I’ll explain the differences between these fWAR and bWAR here in a moment. First, I just want to ask you a “feel” question related to WAR because I think it will help you understand the argument I’m going to make at the end of this post.

After watching Masyn Winn perform this season, does he “feel” like he’s the 6th best offensive player in the NL?

Does he “feel” like he could be the 17th best player in the NL?

You really can’t judge statistics by feel but when two similar statistics say very different things, feel can help us determine which one to trust and perhaps encourage us to better understand both statistics.

So, why is Winn’s bWAR so different from his fWAR?

Fangraphs calculates their fWAR statistic with the same kind of logic as Baseball-Reference. Here’s what Fangraphs says about fWAR:

fWAR – “A comprehensive statistic that estimates the number of wins a player has been worth to his team compared to a freely available player such as a minor league free agent. You can learn exactly how we calculated it here.”

They even publicize their formula if someone wants to do the math today: WAR = (Batting Runs + Base Running Runs + Fielding Runs + Positional Adjustment + League Adjustment +Replacement Runs) / (Runs Per Win)

Even though Fangraphs and Baseball-Refernece take the same kind of approach to calculating WAR, they use a very different set of statistics to determine their offensive, baserunning, and defensive run values. That matters. A lot.

I’ll offer a little “master of the obvious” to you. 2+3 does not equal 2+5. Duh.

That’s what we’re talking about here. Two statistics can share a name – WAR – and even try to answer the same question, but if the statistics use different numbers they WILL result in a different answer to the question.

When WAR values between Baseball-Reference (bWAR) and Fangraphs (fWAR) are different it is because there is a significant difference in the metric that the two stats use.
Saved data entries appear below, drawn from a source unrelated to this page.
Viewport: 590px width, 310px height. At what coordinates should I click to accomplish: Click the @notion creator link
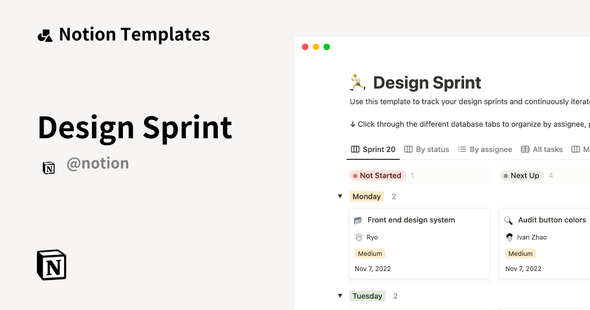tap(98, 163)
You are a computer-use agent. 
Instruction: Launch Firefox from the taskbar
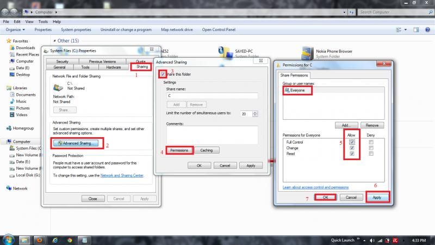[39, 240]
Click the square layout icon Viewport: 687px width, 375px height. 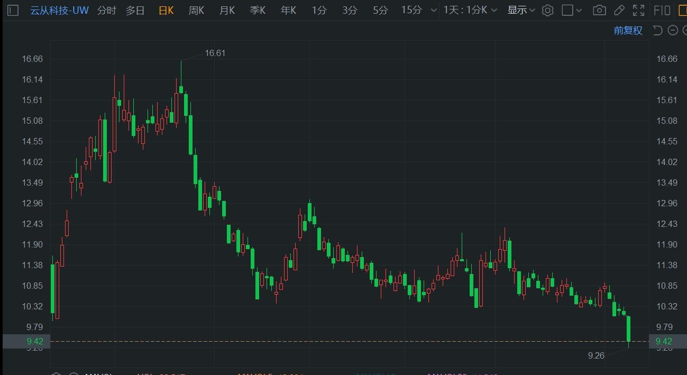click(567, 11)
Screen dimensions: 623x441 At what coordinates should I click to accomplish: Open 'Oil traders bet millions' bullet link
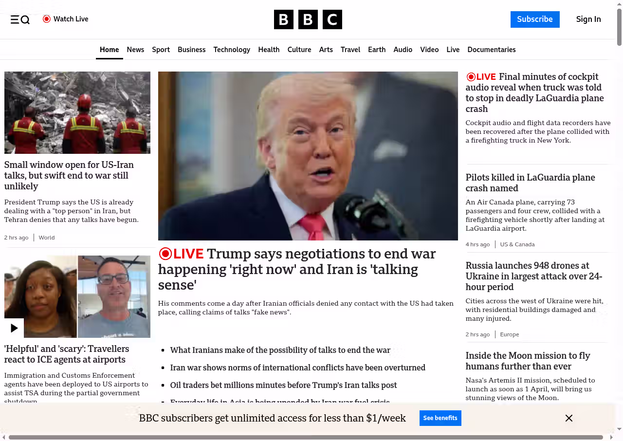click(283, 385)
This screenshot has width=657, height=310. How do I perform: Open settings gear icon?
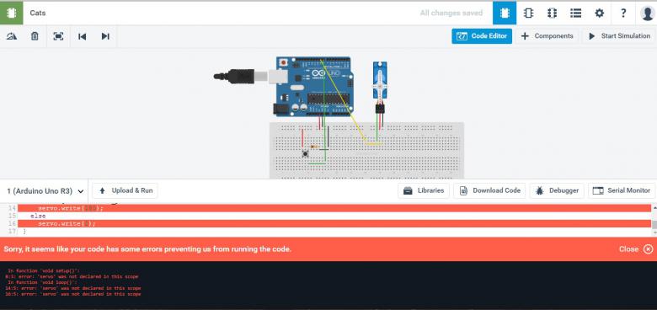[600, 13]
The metric that is different is almost always defense.

The article for Fangraph’s fWAR linked above is from 2014. Back then, Fangraphs used a stat called UZR – Ultimate Zone Rating – to calculate their defensive run values. UZR was a proprietary defensive statistical model that tried to improve on the older system developed by DRS – Defensive Runs Saved.
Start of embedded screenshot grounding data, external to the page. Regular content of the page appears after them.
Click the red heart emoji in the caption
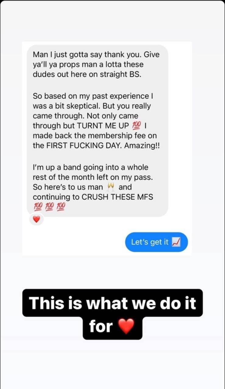Screen dimensions: 225x389 pyautogui.click(x=126, y=326)
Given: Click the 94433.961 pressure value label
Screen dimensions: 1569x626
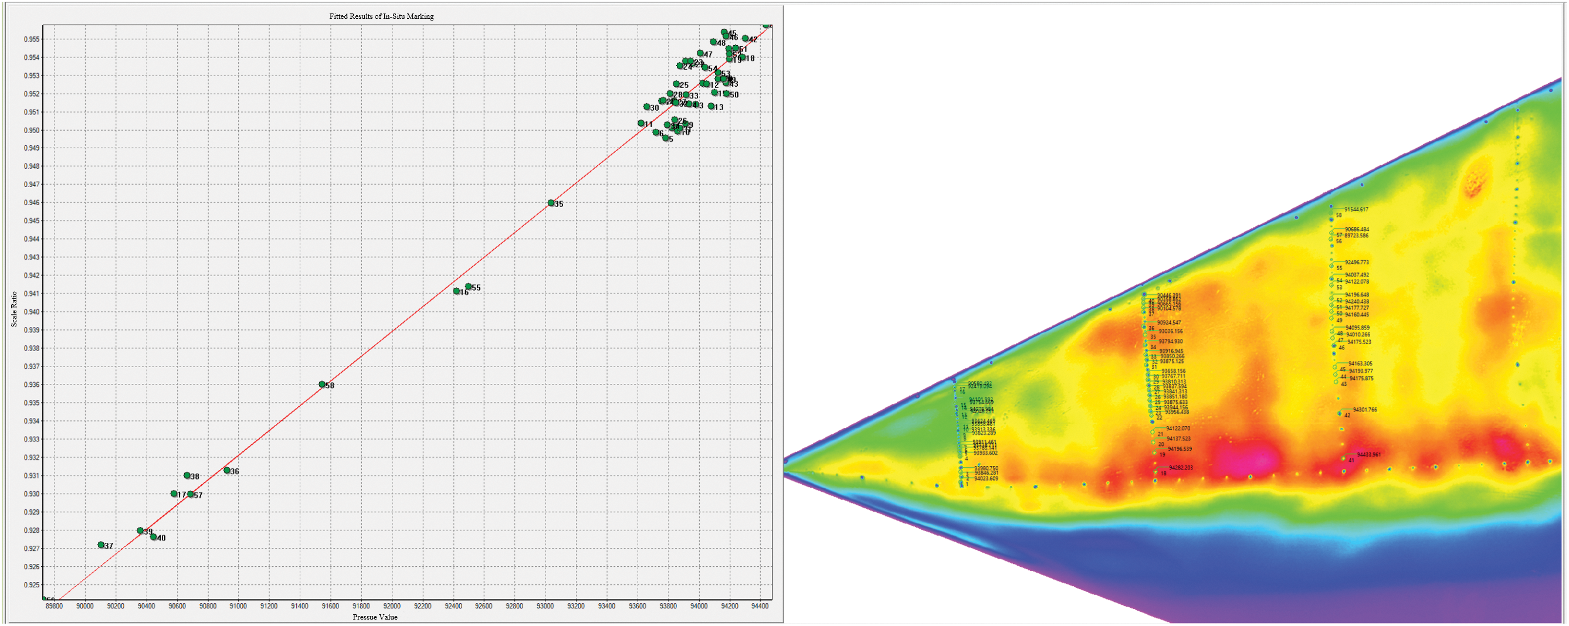Looking at the screenshot, I should tap(1369, 454).
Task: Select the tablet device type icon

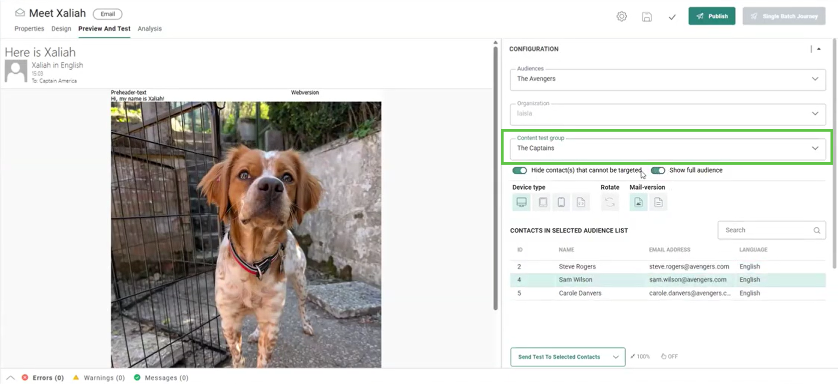Action: pos(542,202)
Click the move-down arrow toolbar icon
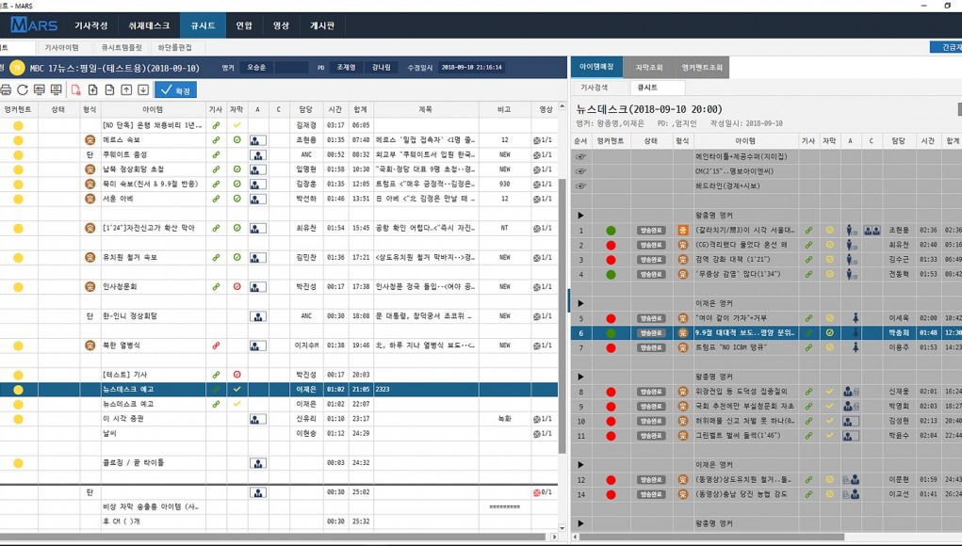 [143, 90]
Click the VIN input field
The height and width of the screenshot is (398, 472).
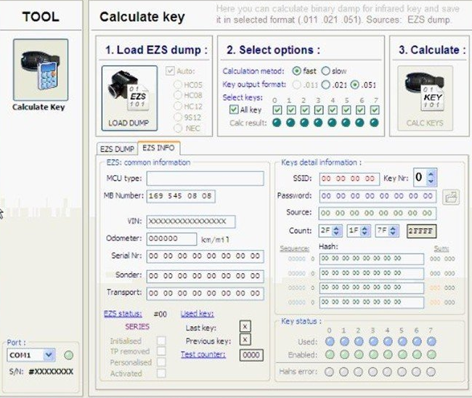(190, 222)
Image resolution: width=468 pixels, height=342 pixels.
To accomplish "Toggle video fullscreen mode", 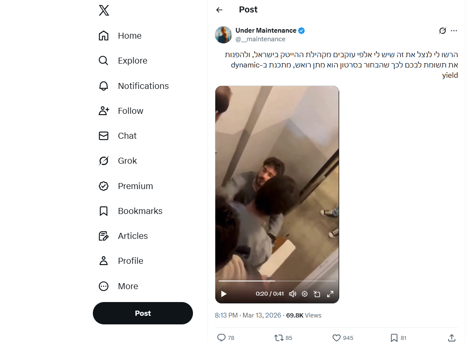I will click(x=330, y=294).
This is an oversimplification, but both UZR (used by Fangraphs) and DRS (used by Baseball-Reference) were based on fielding zones and assigned a +/- rating based on the number of plays a defender made inside or outside of certain zones. That method of defensive evaluation has some recognized flaws that were, for a long time, simply unavoidable. Particularly when shifting became so prominent. Still, DRS and UZR, though different, were better than using fielding percentages, errors, or more common defensive stats.

Last decade, when the league started to install complex Statcast systems throughout MLB stadiums, statisticians found that they were able to look beyond a simple zone to evaluate a fielder’s defensive ability. The sage sabermetricians– baseball math nerds – at Baseball Savant (like our friend Tom Tango!) developed a stat called OAA – Outs Above Average – and were able to assign DRS/UZR-like run values to fielders based on their OAA. These stats used raw speed, location, distance, etc. to measure what a defender did regardless of where they did it on the field. Zone didn’t matter anymore. Only the probability of making the play based on the distance the fielder had to travel, ball velocity, etc.

(An easy way to understand this is when the SS makes a play on the 2b side of the bag. It looks impressive based on a shortstop’s normal defensive zone. A play on the other side of the bag is out of the SS’s normal zone. +1 DRS or UZR. But where the SS started matters, doesn’t it? If the player was shifted over by the 2b bag before the pitch was thrown, they might make the play out of their normal zone, but it’s a high-probability play. +0 OAA despite what might look like an impressive play live on TV. However, if the SS was at normal SS depth and still somehow managed to range past 2b to make an out? Low probability = high reward. +1 OAA.)

Fangraphs, which has always been more aggressive in integrating new technology and statistical models into their site, decided a few years ago to stop using UZR as their primary fielding metric and, instead, adopted OAA and OAA run values in their fWAR calculations back through 2016.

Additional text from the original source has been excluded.